M.United sendromu
F.Bahçe'nin derbide farklı yenilgiyi hakettiği son derece kötü futbolunun 3 önemli nedeni var: 1- Manchester maçı. 2- G.Saray'ın üstün performansı. 3- Aurelio'nun yokluğu.
Şampiyonlar Ligi'nde grubundaki formalite maçını Fenerbahçe yönetimi, teknik heyeti, futbolcusu ve seyircisi ile adeta bir final havasına soktu. Turu garantileyen M.United Menajeri Ferguson neticeyi hiç düşünmeden yedek oyuncularının durumlarını izlemeyi tercih ederken F.Bahçe tam takım sahaya çıkıp yüksek tempo ile savaştı. Şampiyonlar Ligi'ndeki bir formalite maçını bu havada oynarsan, Aurelio'nun cezalı olduğunu hesaba katıp G.Saray karşısındaki orta saha şablonunu prova etmeyi düşünmezsen kritik derbiyi ister istemez ikinci plana atmış olursun. Üç farklı galibiyetin medyada abartılması doğal olarak derbideki motivasyonu da olumsuz etkiledi. Çarşamba gecesinden sonra motivasyon üstünlüğü büyük farkla Galatasaray cephesine geçti. Ayrıca sezon ortasına gelinirken yaşanan iki kulvardaki ağır maç trafiği ve Manchester karşısındaki yüksek tempo fizik kondisyonuna da darbe vurdu.

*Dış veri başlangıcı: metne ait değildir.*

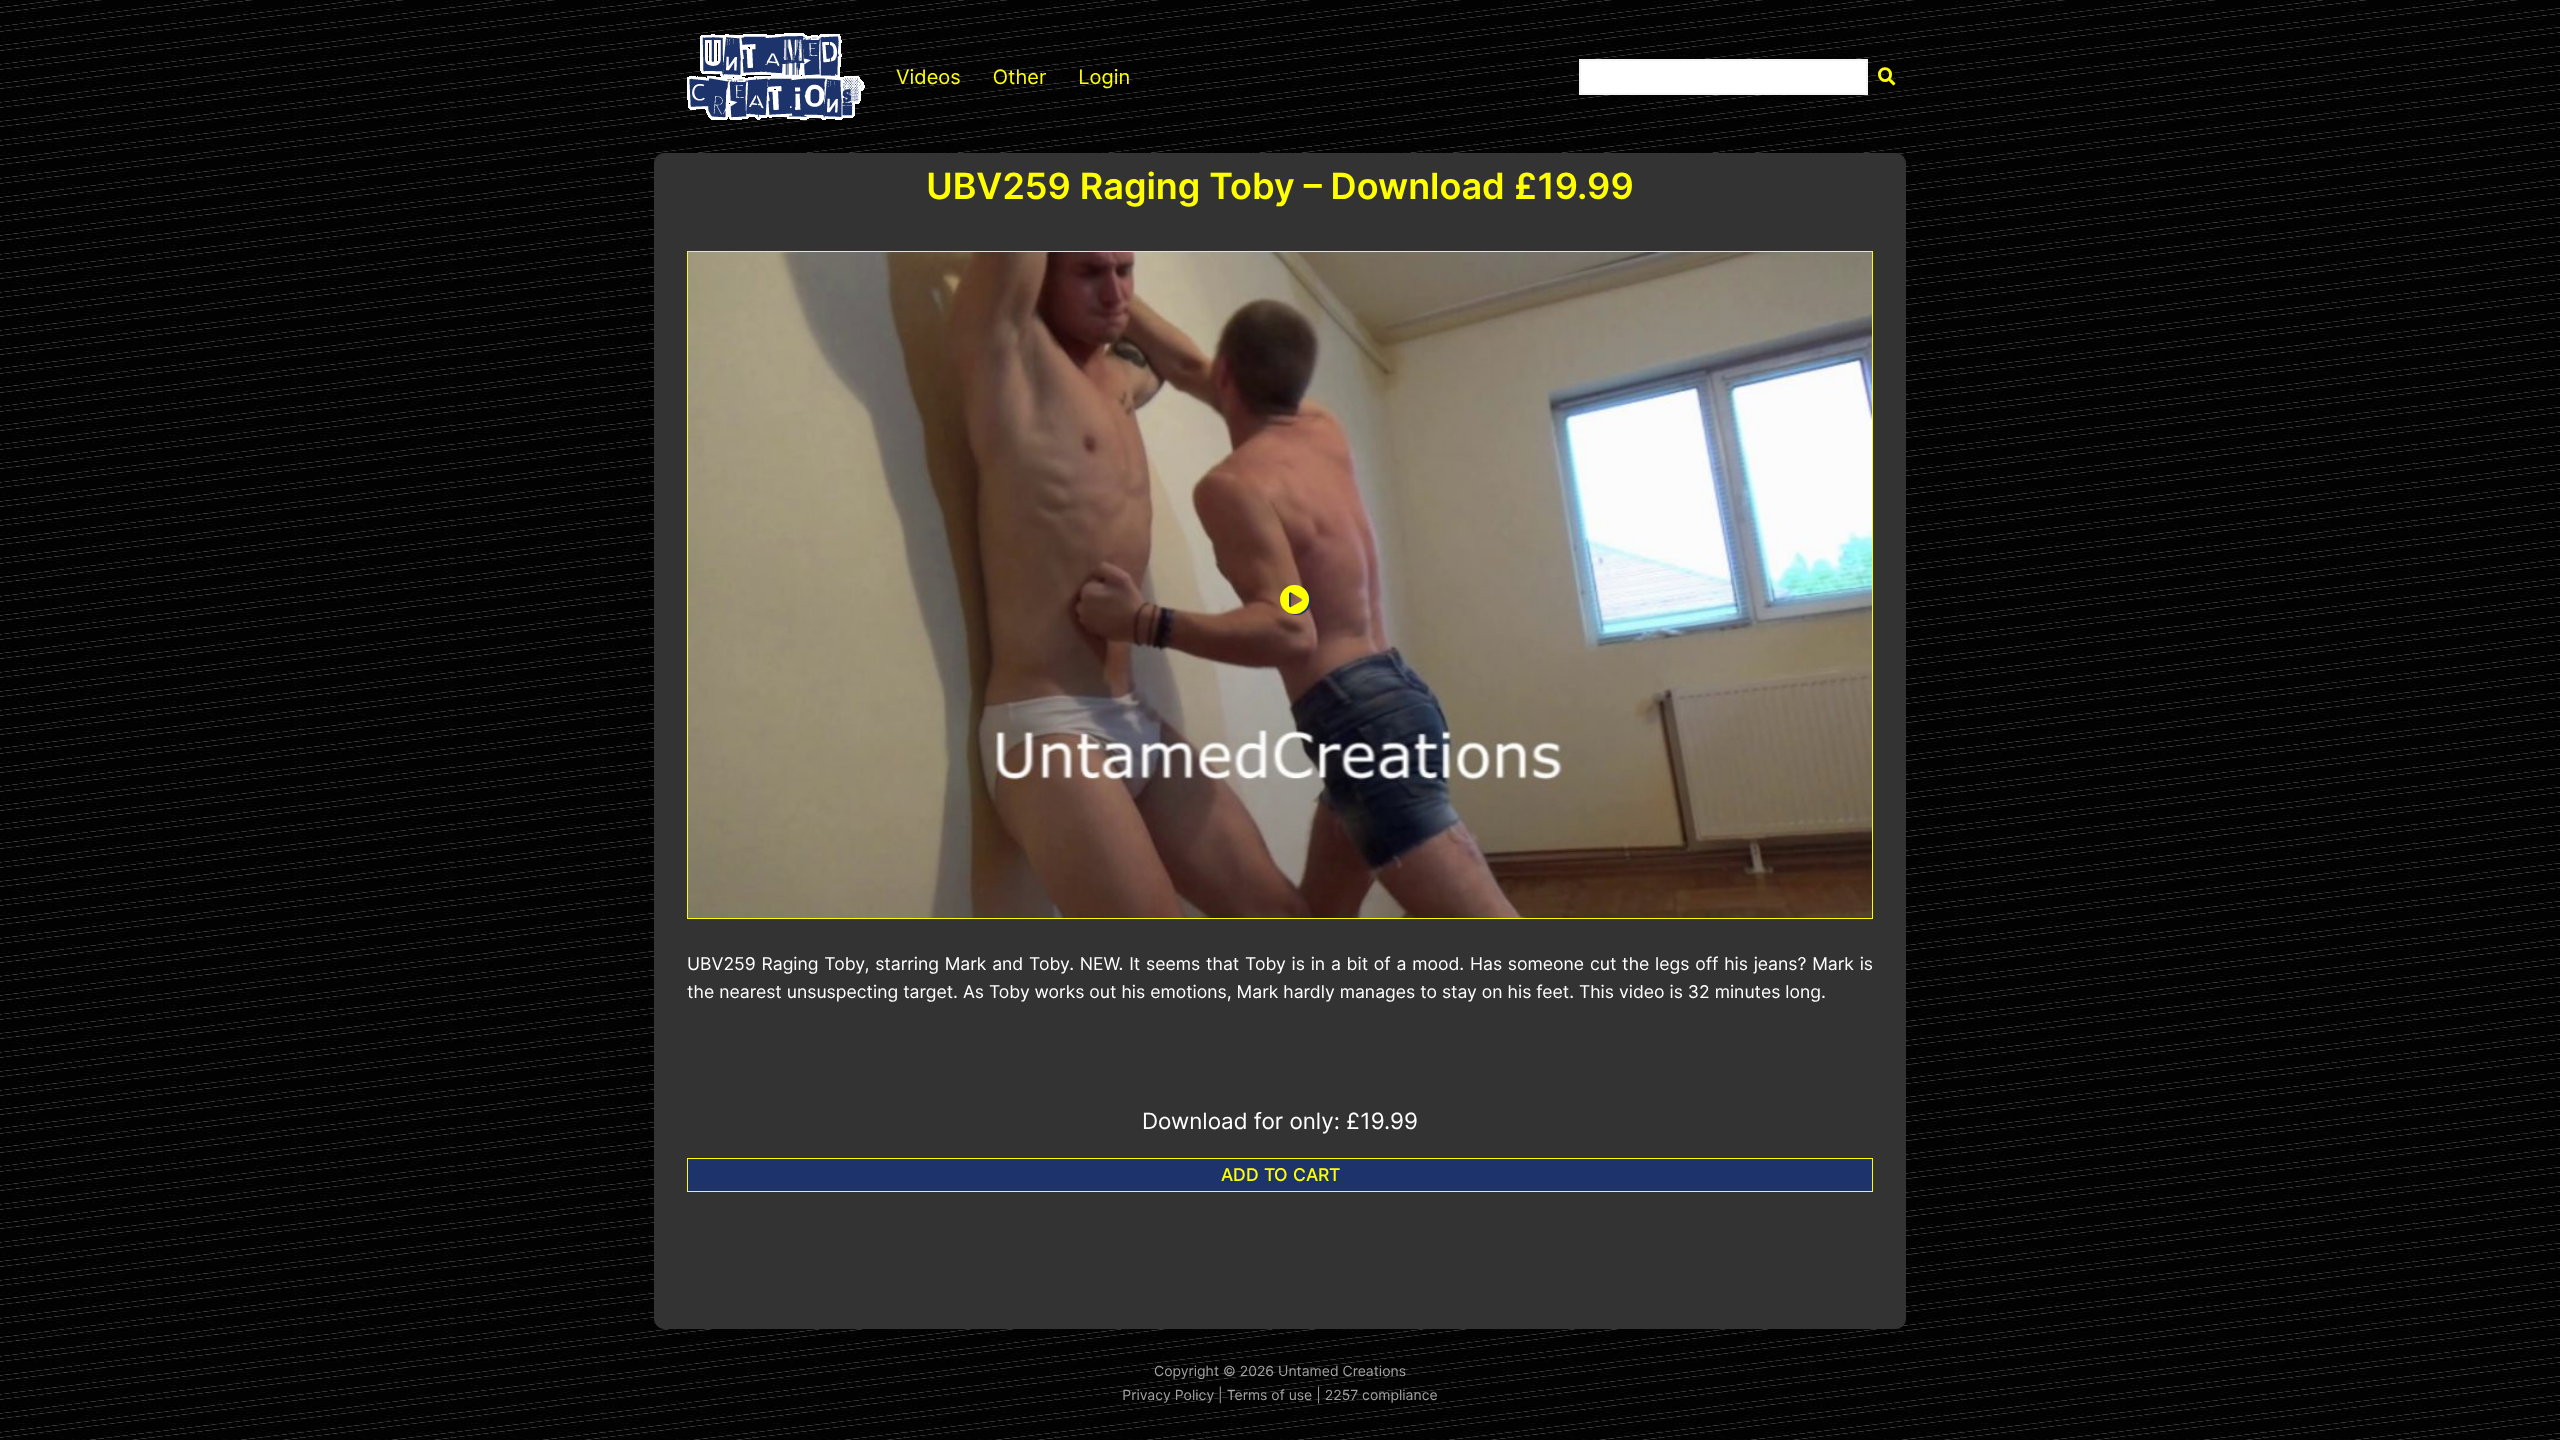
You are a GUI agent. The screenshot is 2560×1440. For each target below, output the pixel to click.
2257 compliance (1381, 1395)
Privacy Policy (1168, 1395)
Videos (928, 77)
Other (1020, 77)
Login (1104, 77)
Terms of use (1270, 1395)
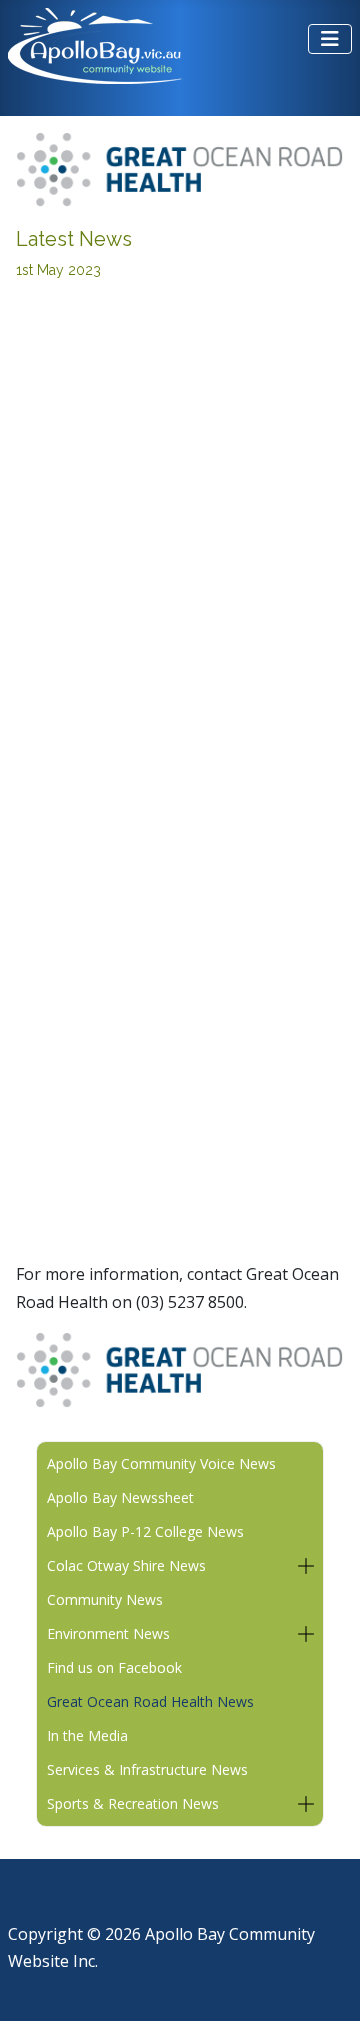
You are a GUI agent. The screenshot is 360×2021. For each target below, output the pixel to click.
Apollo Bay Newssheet (120, 1497)
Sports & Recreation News (133, 1803)
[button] (305, 1566)
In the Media (87, 1735)
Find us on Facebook (114, 1667)
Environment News (108, 1633)
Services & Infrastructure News (147, 1769)
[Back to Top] (325, 1982)
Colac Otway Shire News (126, 1565)
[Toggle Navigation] (330, 39)
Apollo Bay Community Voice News (161, 1463)
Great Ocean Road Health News (150, 1701)
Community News (105, 1599)
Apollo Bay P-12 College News (145, 1531)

F.Bahçe böyle çıktığı Ali Sami Yen'de ilk dakikadan itibaren tam motivasyonlu, hırslı, tempolu, presli bir G.Saray buldu. Aurelio yüksek fizik gücü, devamlılığı, istikrarı ve yaptığı çok önemli görevlerle takımın en yararlı oyuncusuydu. İlk defa Aurelio'suz bir kurguda sahaya çıkıldı, rakip de iyi bir G.Saray olunca orta saha ne defansif, ne ofansif bir şey yapamadı. Böyle bir şablonda, zaten kontrol altında olan Alex'ten de yeteneklerini sergilemesi beklenemezdi. F.Bahçe bu derbide Serkan'ın rakibi bozan girişimleri, direnen geri dörtlüsü ve kaleci Rüştü ile ancak bu kadarını yapabilirdi.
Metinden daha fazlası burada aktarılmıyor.